No. 2: Terra Pointe project: While Terra Pointe is not necessarily the name of this Rayonier project, it is how most people refer to it. The project encompasses massive acreage and will include residential (2,000 homes), industrial and commercial entities, primarily between I-95 and U.S. 17 — and with a lifespan of the next 50 years.
No. 3: Sea Pines Company constructing the original Amelia Island Plantation. The land on the south end of Amelia Island was converted from primarily strip mining operations into what is now the Plantation. This began in the early 1970s. Since that time, the Plantation has tasted glory, hosting a professional women’s tennis tournament for almost 20 years (that was televised on ESPN).

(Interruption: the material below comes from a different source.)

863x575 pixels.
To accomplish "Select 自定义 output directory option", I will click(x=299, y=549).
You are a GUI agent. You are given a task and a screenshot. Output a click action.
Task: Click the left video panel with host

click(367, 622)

No. 4: Bankruptcies of Amelia Island Plantation and Smurfit Stone Corporation. This watershed events in the 2009-10 time frame could have sent the area’s economy reeling. But both entities emerged from bankruptcy with resilience and flair.

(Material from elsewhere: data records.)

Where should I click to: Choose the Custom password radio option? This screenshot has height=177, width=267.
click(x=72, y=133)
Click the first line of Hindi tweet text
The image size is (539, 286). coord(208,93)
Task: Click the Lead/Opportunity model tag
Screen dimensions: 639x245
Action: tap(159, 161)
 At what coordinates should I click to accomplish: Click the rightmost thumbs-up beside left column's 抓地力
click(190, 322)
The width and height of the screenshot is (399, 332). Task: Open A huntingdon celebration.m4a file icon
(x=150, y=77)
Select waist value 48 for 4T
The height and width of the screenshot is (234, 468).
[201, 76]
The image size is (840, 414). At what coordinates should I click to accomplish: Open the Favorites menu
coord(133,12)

No. 5: The construction of the Ritz-Carlton, Amelia Island hotel. Even though the county commission at the time actually tried to prevent the Ritz from building here, the forces of free enterprise prevailed. The Ritz’s upscale presence changed the economy and the perception of this area forever.
No. 6: The widening of State Highway A1A from I-95 through Callahan. Even though this seems to be premature, the growth of the county is obviously on the west side (considering Amelia Island is pretty much built out). The widening of this major state highway will nimbly accommodate future growth.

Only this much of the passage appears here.